Notably, several hallmarks of the CDPA Program, which are currently outlined in Section 365-f of the Social Services Law, would be eliminated.
First, an individual seeking to enroll as a consumer would no longer be able to appoint someone else as their “designated representative” to make informed choices about the “type and quality of services” to be provided to the consumer. In other words, only those individuals who are themselves “able and willing to make informed choices as to the type and quality of services” will be able to participate as consumers in the CDPA Program.
Second, when engaging in recruiting and hiring decisions, a consumer would be under a new obligation to ensure that a candidate met the “minimum selection criteria” for a personal assistant set forth by the NY DOH.
Third, consumers would not hold the sole responsibility for training their personal assistants. Rather, personal assistants would be mandated to complete additional “training requirements” in accordance with the NY DOH’s regulations.
Fourth, FIs would be even more restricted with respect to the services they could “perform[] on behalf of the consumer to facilitate their role as the employer.” Specifically, under current legislation, FIs have been permitted to perform “other related responsibilities, which may include, as determined by the [NY DOH], assisting consumers to perform the consumers' responsibilities under this section and [NY DOH] regulations in a manner that does not infringe upon the consumer's responsibilities and self-direction.” Social Services Law § 365-f (4-a)(ii)(J). However, if the governor’s proposal is approved, FIs would be prohibited from performing any responsibilities that are not specifically enumerated in the law.

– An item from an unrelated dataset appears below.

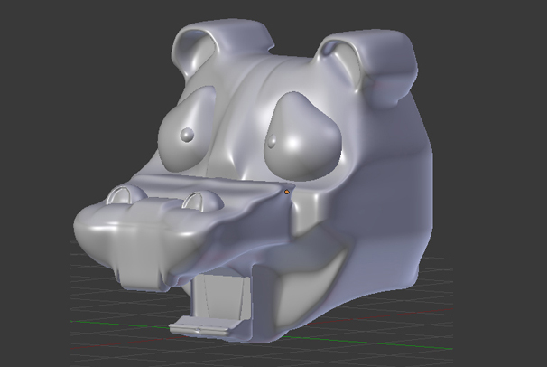The width and height of the screenshot is (547, 367).
Task: Click the left nostril on the snout
Action: point(119,196)
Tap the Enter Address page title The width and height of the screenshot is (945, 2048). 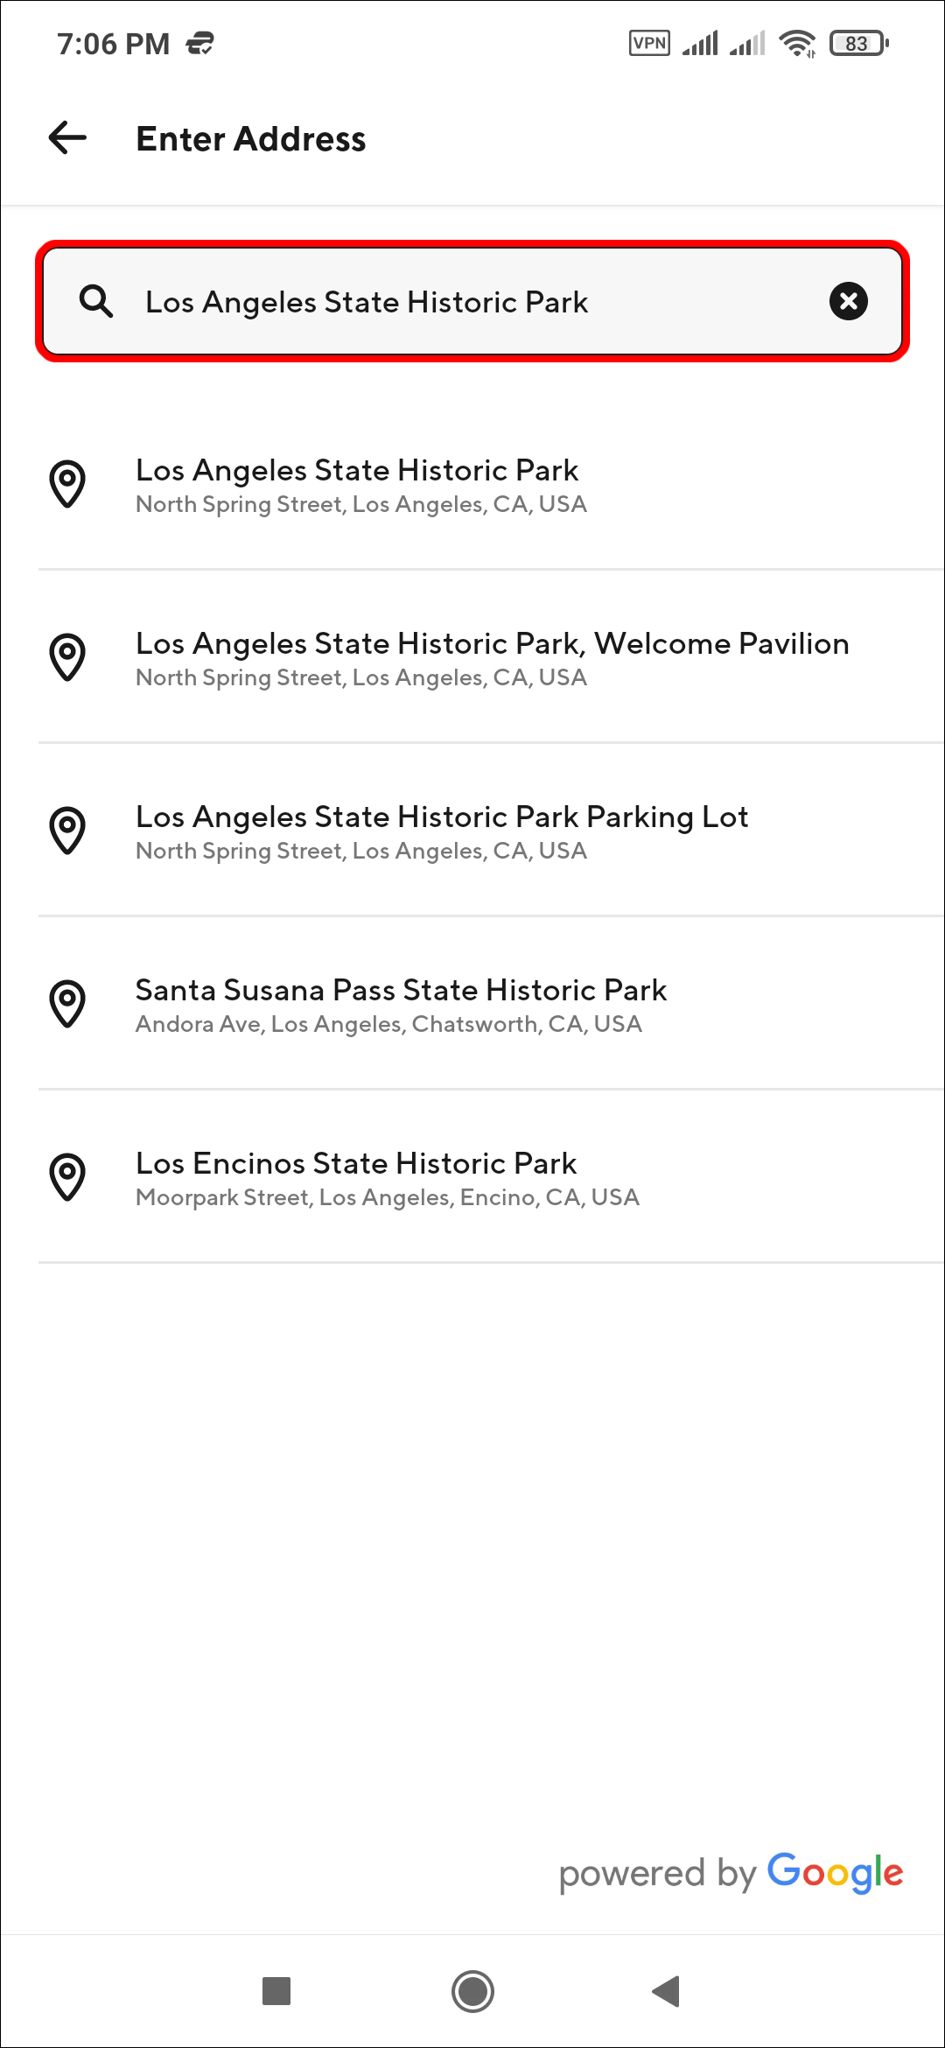click(251, 139)
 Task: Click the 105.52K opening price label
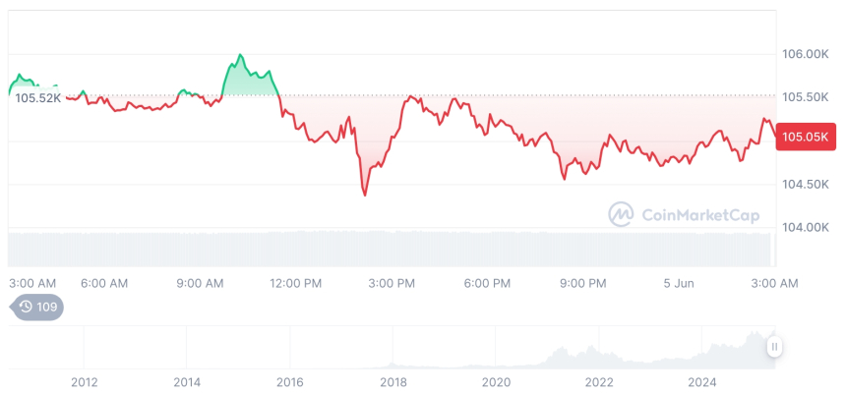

Fifth, a consumer’s freedom to set their personal assistant’s schedule could be significantly limited by any “regulations, including emergency regulations” established by the NY DOH as to the number of hours a personal assistant may work on a daily and weekly basis.”
Of note, the governor’s desire for the NY DOH to promulgate regulations, including emergency regulations, to establish “maximum daily and weekly hours” for home care workers extends outside of the CDPA Program. Indeed, the proposal calls upon the NY DOH to implement these maximum work hour limits on “any individual aide providing personal care services” pursuant to Section 365-a (2) of the Social Services Law.
Next Steps
The governor will engage in negotiations with state legislators with the intent to reach an agreement on the entire budget by April 1, 2024, which is the date on which the State Budget “must” be passed. However, the April 1st deadline is often extended several weeks as a result of extensive negotiations, as it did last year.
We will follow for the legislators’ proposals and compare those with the governor’s and will provide an update once the budget process is completed.